2.1 A MEDIATRIZ NO CONTEXTO DA GEOMETRIA

Apesar de nenhum dado nos permitir estimar quantos séculos se passaram para se elevar a Geometria ao “status” de ciência, muitos escritores concordam que foi no Egito antigo, no vale do rio Nilo, que a Geometria passou a ser tratada como ciência. Assim, temos na agrimensura, prática do antigo Egito, os primórdios da Geometria, que significa medida da terra, como ciência. Acreditamos que a Geometria científica nasceu de necessidades práticas. Vejamos o que disse o historiador Heródoto, do século V a. C.:

Eles diziam que este rei [Sesóstris] dividia a terra entre os egípcios de modo a dar a cada um deles um lote quadrado de igual tamanho e impondo-lhes o pagamento de um tributo anual. Mas qualquer homem despojado pelo rio de uma parte de sua terra teria de ir a Sesóstris e notificar-lhe o ocorrido. Ele então mandava homens seus observarem e medirem quanto a terra se tornara menor, para que o proprietário pudesse pagar sobre o que restara, proporcionalmente ao tributo total. Dessa maneira, parece-me que a geometria teve origem, sendo mais tarde levada até a Hélade (apud Eves, 2001, p. 3).

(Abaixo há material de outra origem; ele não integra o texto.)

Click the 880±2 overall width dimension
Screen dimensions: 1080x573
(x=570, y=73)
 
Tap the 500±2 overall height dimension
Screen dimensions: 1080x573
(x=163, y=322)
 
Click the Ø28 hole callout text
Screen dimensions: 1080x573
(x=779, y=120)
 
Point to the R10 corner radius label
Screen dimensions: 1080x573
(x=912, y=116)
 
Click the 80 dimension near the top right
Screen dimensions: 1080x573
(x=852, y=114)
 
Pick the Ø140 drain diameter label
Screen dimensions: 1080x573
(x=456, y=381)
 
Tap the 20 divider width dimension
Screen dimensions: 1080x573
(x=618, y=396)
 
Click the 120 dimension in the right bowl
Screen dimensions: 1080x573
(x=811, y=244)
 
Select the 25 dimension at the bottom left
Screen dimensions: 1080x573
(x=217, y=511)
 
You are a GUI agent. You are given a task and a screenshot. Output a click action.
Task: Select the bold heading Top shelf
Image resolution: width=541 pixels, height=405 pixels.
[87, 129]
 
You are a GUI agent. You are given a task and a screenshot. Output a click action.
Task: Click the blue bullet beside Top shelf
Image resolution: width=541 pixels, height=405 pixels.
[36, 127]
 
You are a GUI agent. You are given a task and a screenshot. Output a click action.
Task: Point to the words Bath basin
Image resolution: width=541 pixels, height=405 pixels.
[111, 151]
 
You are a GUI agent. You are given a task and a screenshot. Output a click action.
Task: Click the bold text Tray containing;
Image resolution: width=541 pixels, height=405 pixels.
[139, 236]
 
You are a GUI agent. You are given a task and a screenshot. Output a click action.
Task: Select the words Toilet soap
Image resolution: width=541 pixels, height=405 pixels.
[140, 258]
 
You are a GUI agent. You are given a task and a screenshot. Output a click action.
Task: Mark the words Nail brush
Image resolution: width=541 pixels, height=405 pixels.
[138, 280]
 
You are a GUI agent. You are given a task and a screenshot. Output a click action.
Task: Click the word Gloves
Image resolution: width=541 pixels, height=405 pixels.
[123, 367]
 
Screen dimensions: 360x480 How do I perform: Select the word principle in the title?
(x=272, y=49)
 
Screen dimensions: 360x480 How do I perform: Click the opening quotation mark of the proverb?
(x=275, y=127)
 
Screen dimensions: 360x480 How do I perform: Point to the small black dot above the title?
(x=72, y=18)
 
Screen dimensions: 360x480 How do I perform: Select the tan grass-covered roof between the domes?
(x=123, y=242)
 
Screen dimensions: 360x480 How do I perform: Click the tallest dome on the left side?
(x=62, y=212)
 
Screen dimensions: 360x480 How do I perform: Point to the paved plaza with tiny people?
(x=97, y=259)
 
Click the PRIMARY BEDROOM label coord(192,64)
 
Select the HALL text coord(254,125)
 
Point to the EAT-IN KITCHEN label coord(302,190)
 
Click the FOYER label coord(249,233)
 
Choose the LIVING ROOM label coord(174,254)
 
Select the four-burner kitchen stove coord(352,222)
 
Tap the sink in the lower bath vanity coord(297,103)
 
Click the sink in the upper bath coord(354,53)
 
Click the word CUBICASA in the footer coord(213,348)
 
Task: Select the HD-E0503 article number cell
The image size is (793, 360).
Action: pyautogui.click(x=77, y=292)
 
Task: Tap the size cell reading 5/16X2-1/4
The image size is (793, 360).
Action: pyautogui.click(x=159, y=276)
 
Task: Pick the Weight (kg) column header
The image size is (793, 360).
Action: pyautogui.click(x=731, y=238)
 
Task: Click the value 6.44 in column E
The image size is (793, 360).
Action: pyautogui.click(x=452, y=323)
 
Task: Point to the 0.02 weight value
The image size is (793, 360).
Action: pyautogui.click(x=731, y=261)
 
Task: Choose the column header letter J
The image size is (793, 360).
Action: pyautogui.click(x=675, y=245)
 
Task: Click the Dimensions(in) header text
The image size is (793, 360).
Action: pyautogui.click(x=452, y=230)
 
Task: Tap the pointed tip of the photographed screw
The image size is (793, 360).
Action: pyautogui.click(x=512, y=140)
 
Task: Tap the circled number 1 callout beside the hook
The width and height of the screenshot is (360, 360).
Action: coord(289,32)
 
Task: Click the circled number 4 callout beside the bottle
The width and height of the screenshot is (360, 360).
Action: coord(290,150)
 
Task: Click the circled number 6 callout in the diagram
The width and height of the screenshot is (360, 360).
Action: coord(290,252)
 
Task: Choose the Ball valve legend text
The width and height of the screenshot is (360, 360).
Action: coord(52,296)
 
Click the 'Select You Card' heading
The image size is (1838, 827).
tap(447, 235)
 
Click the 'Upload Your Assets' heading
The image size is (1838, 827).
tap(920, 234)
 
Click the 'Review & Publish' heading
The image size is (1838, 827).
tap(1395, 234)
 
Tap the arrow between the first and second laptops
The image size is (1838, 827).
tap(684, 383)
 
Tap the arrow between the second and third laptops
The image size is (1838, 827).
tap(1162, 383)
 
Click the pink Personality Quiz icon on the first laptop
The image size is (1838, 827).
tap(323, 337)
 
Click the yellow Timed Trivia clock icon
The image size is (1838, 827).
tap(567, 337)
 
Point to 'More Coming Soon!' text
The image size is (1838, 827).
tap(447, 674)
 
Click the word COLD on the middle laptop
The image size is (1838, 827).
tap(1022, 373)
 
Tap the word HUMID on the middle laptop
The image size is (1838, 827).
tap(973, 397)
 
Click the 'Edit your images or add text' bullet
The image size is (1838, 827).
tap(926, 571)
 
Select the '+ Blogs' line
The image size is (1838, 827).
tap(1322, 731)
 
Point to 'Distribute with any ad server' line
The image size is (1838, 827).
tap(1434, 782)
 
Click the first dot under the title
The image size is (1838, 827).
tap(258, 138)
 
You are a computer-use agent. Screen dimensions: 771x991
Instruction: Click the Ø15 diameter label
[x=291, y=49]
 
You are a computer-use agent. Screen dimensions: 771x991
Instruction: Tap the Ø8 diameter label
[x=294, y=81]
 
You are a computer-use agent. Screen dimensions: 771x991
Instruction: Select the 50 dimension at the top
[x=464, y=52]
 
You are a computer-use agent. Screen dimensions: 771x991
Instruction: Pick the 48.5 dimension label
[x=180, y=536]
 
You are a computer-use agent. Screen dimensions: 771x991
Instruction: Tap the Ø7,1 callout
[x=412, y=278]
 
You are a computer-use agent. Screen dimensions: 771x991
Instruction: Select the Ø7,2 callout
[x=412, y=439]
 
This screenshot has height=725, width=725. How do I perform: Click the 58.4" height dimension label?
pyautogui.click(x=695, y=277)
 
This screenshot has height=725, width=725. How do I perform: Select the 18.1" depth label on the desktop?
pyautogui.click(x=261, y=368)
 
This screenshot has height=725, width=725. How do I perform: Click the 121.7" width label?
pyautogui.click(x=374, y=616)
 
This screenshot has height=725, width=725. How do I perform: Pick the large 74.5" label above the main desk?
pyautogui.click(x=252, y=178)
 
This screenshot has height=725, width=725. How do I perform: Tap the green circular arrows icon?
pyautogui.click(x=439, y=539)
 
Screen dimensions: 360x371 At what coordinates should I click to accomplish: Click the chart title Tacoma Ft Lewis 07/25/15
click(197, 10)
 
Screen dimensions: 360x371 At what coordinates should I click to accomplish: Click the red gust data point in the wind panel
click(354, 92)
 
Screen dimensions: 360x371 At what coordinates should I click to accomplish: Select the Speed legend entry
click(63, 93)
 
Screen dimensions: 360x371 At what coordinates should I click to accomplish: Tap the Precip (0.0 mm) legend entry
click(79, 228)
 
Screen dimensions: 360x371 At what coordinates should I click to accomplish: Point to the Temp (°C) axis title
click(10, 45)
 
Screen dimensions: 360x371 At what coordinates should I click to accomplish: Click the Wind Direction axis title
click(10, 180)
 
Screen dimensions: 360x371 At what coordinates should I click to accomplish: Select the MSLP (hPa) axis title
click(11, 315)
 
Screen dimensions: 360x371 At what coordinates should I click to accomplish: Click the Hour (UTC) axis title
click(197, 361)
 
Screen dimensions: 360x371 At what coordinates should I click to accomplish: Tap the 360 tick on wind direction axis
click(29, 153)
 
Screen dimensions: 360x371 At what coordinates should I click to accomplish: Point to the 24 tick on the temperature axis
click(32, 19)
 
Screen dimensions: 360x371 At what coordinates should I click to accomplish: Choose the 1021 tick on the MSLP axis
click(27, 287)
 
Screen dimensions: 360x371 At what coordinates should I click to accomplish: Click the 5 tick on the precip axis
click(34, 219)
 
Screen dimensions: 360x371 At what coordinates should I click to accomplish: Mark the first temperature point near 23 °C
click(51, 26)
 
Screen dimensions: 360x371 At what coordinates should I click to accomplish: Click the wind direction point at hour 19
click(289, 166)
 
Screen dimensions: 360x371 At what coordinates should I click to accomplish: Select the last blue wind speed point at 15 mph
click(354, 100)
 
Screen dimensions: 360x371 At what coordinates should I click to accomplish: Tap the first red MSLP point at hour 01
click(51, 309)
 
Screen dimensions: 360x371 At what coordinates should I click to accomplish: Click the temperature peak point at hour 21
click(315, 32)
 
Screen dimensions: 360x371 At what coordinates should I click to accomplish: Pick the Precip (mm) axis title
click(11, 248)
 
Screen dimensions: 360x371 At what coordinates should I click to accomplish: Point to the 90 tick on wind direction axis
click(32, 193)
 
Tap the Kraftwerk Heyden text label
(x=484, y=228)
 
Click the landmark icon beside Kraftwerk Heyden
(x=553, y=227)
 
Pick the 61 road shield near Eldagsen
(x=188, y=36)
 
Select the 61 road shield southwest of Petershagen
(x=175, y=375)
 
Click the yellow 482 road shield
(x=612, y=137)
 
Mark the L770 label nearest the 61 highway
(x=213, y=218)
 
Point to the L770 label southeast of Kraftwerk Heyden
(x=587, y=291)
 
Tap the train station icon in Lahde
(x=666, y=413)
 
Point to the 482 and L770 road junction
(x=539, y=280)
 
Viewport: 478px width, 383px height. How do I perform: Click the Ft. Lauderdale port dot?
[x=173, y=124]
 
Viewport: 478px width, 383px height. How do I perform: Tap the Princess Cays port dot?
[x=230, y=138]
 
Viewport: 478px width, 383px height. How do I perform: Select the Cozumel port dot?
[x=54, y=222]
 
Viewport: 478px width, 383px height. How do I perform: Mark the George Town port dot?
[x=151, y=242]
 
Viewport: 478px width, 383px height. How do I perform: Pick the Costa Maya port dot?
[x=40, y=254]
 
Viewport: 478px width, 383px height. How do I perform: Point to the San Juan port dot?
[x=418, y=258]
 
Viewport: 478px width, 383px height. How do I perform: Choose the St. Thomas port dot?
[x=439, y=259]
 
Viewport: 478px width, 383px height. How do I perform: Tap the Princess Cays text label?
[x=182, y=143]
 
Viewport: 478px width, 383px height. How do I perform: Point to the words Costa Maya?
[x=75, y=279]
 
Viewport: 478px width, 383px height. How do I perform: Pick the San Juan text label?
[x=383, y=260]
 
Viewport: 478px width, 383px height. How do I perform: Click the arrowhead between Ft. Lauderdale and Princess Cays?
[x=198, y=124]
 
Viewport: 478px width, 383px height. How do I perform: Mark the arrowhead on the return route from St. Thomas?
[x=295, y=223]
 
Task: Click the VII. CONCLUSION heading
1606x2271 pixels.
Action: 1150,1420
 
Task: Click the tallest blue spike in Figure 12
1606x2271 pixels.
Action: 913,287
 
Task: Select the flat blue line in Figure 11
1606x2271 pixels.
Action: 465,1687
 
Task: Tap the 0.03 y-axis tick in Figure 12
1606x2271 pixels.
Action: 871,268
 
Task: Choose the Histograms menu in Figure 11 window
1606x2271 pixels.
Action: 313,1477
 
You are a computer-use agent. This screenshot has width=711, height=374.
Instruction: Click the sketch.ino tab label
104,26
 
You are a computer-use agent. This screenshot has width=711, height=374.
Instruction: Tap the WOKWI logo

Porém, tudo indica que foram os gregos que transformaram a Geometria em uma matéria diferente de um conjunto de conclusões empíricas, pois insistiam que os fatos geométricos deveriam ser estabelecidos não por procedimentos empíricos, mas por raciocínios dedutivos.

Segundo o Sumário Eudemiano14, a Geometria grega parece ter começado essencialmente com o trabalho de Tales de Mileto, um digno fundador da Geometria demonstrativa. É a ele que estão associadas as primeiras idéias da utilização de métodos dedutivos em Geometria. Pitágoras é o segundo geômetra grego importante mencionado nesse Sumário, considerado como sistematizador da Geometria iniciada por Tales. Entretanto, foi Euclides (300 a. C.) quem organizou e produziu uma obra memorável – Os Elementos – uma cadeia dedutiva única de 465 proposições.

Já para Boyer (1996), Tales foi o primeiro a que se deve descobertas matemáticas específicas, apesar de que, um milênio antes, muitas teorias já eram conhecidas pelos babilônios. Tales teria dado as primeiras contribuições significativas para o desenvolvimento da Geometria. Com ele, nascia a abstração geométrica e a busca por comprovar fatos que só eram tidos, como verdadeiros, empiricamente.

Mediante a importância dessa parte da Geometria, já evidenciada nos contextos históricos, consideramos necessário apontar como alguns autores de livros de matemática tratam esse assunto. Destacaremos como Barbosa (1985), Dolce e Pompeo (2001), Wagner (1993), e Rezende e Queiroz (2000), definem e apresentam o objeto geométrico mediatriz de um segmento.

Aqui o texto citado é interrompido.